The Utah footprints are more than what appears on the surface.

"They are subtle, because they are flush with the ground surface and generally covered in a veneer of the same sediment," Urban said. "You wouldn't necessarily notice them if you didn't already know what to look for."

When footprints are made, the pressure of the tracks impacts the subsurface, offering information about the weight and size of the people or animals making those tracks as well as the speed at which they are moving. By studying them with ground-penetrating radar, the team was able to find additional footprints and understand more about the tracks without destroying them.

Urban and his teammates taught Duke how to carefully excavate some of the tracks. It was Duke's first time working with footprints, and he admitted to feeling trepidation about excavating them. But, he said, "when you see the children's toes forming in what you're digging, that's just amazing."

The staff at Hill Air Force Base, which administers the range, has worked to include and inform Native American communities about the discovery.

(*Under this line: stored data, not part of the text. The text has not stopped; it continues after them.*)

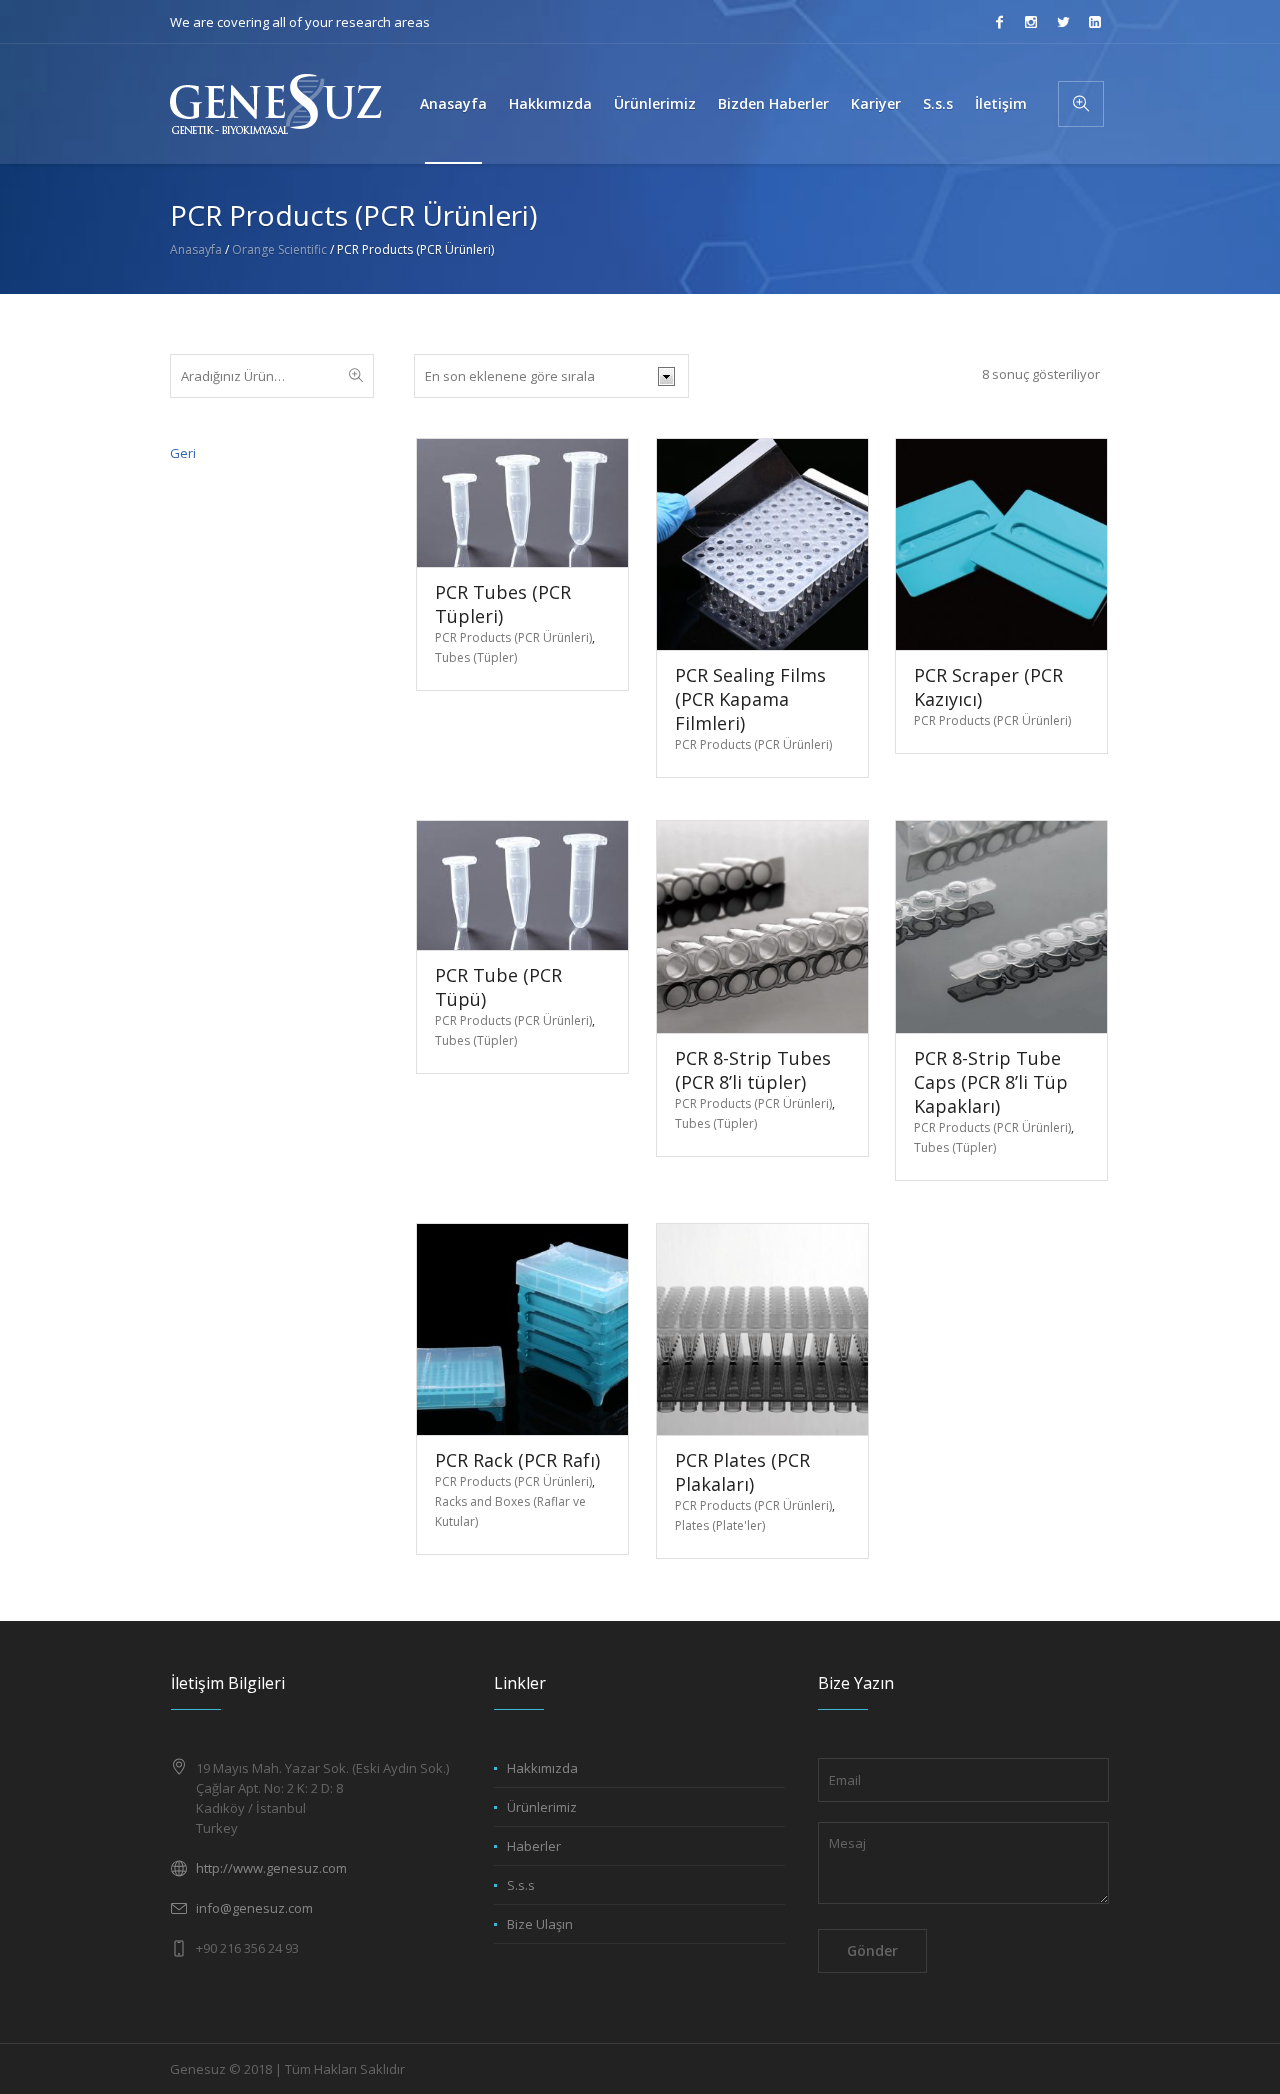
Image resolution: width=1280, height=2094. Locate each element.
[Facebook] (999, 22)
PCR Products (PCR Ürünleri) (513, 637)
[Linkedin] (1095, 22)
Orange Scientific (279, 249)
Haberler (534, 1846)
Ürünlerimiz (542, 1807)
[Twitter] (1063, 22)
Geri (183, 453)
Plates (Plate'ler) (720, 1525)
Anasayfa (196, 249)
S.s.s (521, 1885)
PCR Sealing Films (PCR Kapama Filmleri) (750, 699)
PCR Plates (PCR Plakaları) (742, 1472)
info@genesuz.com (254, 1908)
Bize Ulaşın (540, 1924)
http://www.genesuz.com (271, 1868)
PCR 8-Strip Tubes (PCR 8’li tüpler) (753, 1070)
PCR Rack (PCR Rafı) (517, 1460)
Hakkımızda (542, 1768)
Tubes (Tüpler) (476, 657)
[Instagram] (1031, 22)
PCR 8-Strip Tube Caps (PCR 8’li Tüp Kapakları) (991, 1082)
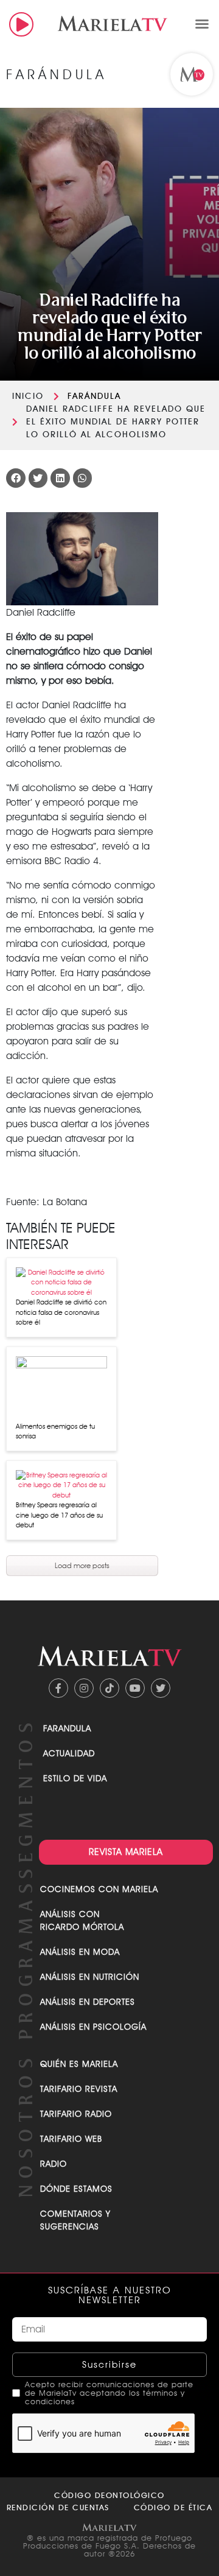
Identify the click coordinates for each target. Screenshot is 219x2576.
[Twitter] (160, 1688)
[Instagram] (84, 1688)
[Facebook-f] (58, 1688)
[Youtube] (135, 1688)
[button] (202, 24)
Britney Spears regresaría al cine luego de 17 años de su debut (59, 1515)
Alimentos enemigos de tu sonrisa (55, 1431)
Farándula (94, 396)
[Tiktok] (109, 1688)
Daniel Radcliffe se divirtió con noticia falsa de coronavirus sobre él (61, 1312)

"I've now known for about three weeks, and I have to admit, I'm still processing because it is a once-in-a-lifetime find," said Anya Kitterman, an archaeologist overseeing Duke and his colleagues' work on behalf of the Air Force at the test range. "There's something so personal about the footprints and being able to walk alongside these trackways knowing that someone years ago walked right there."

Patty Timbimboo-Madsen, a Shoshone tribal member and cultural and natural resource manager for the Northwestern Band of Shoshone, said she could not miss the opportunity to visit the tracks.

"It gives us proof that our people were here," she said. "And I think our people have always been here."

Kitterman said the Air Force is now considering how to manage the discovery site.

"We're still learning this landscape and what these trackways mean," she said. "How do we preserve them?"

And if the Utah test range site is anything like what was found at White Sands, preserving the site could be worth the trouble, because the researchers think there will be so much more to learn.